Luigi Di Maio prova a intaccare la regola che tiene in ostaggio molti degli eletti che contano nel Movimento 5 Stelle, lui compreso: il tetto del doppio mandato. Così, preso atto che né Beppe Grillo né molti degli iscritti sono pronti alla cancellazione tout court di uno dei principi base del M5S, decide che per il momento non verrà conteggiato il primo mandato elettivo nelle amministrazioni locali. Tutto ciò al fine di «non disperdere l’esperienza che un consigliere comunale ha maturato durante il suo mandato», annuncia il «capo politico» del M5S su Facebook.

È quella che con una formula che ricorda i prodotti dietetici chiama la regola del «mandato zero», «un primo mandato che non si conta, che non vale», anche se «solo per i consiglieri comunali e per i consiglieri di municipio». Dunque non per sindaci o presidenti di assemblee comunali. Tanto meno per deputati e senatori, il che comporta che la presenza in parlamento dell’attuale gruppo dirigente del M5S è ancora sottoposto a una scadenza che si avvicina giorno dopo giorno. Al contrario, sia Virginia Raggi a Roma che Chiara Appendino a Torino avrebbero la possibilità di usufruire della deroga e ricandidarsi, visto che hanno consumato il primo mandato da consigliere comunali.

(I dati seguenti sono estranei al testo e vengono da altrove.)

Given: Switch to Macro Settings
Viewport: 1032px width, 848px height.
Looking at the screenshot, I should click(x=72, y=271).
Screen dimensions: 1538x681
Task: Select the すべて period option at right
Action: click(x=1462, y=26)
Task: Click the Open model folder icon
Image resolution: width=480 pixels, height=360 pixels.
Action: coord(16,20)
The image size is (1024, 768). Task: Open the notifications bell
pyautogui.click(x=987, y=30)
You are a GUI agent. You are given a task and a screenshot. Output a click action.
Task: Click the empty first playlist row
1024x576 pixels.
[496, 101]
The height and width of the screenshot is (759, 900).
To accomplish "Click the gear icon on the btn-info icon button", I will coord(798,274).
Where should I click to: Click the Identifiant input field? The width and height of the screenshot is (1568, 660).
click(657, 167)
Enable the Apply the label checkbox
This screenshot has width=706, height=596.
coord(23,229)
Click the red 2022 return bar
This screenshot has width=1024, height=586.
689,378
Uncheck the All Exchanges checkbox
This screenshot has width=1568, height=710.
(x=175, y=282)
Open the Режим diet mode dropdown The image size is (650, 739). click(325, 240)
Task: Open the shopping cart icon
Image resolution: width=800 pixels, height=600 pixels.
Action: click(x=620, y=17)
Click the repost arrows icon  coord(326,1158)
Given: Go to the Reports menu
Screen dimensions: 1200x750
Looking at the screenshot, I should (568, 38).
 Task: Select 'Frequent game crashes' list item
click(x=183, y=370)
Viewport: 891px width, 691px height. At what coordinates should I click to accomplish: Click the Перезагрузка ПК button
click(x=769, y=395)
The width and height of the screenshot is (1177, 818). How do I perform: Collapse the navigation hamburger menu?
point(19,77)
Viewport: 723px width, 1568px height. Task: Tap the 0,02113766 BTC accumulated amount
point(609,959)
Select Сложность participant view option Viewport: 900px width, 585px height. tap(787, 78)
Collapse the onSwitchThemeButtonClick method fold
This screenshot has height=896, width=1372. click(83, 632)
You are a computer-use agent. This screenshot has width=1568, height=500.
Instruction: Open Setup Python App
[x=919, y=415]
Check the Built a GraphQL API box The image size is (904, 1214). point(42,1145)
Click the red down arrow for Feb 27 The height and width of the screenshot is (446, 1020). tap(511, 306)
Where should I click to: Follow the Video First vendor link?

L’istituzione del «mandato zero» verrà sottoposta giovedì e venerdì prossimi all’approvazione degli iscritti alla piattaforma Rousseau, assieme agli altri quesiti sulla riorganizzazione del Movimento 5 Stelle. La consultazione, come di consueto un prendere o lasciare che lascia un potere di pura ratifica online agli iscritti, è stata definita da Di Maio «Assemblea». Non si tratta soltanto di un’espressione retorica che evoca la partecipazione, ma di una questione di diritto fondamentale: in passato diversi giuristi hanno contestato la legittimità di modifiche allo statuto del M5S effettuate senza convocazioni formali di assemblee degli iscritti. Adesso Di Maio prova ad aggirare questa eccezione considerando la votazione online come una specie di assemblea virtuale da lui stesso convocata formalmente nella veste di leader e referente legale dell’associazione Movimento 5 Stelle. Gli iscritti dovrebbero esprimersi sui due mandati, sull’introduzione della figure dei «facilitatori regionali» e del gruppo di coordinamento nazionale che Di Maio ha battezzato enfaticamente «team del futuro». Inoltre, il pacchetto di modifiche allo statuto prevede la possibilità di allearsi con liste civiche per diventare più concorrenziali al voto amministrativo, anche se i vertici si riservano la possibilità di verificare che gli alleati scelti su scala locale siano consoni al M5S. Per Di Maio queste proposte «non sono stati calate dall’alto, vengono da mesi di assemblee sul territorio». In realtà il M5S sembra patire proprio la crisi dei gruppi locali, di quello che è venuto dopo i MeetUp. Di Maio nega: «Alle politiche abbiamo avuto 11 milioni di voti – spiega – abbiamo 100 mila iscritti a Rousseau e circa 8 mila attivisti. Abbiamo un potenziale enorme di persone che conoscono il M5S e lo sostengono ma non partecipano sul territorio. Se con questa riorganizzazione riattiviamo i cittadini, allora questo paese potrà cambiare».

Non mancano le polemiche. Sulle bacheche di diversi esponenti storici dei 5 Stelle sono rimbalzate le proteste di attivisti che hanno contestato gli incontri regionali di Di Maio e le modalità scelte per incontrare eletti e iscritti sul territorio; i tempi contingentati degli interventi (due minuti, contro apertura e chiusura fiume del «capo politico»), la richiesta di non filmare e divulgare i contenuti dell’assemblea, la partecipazione blindata.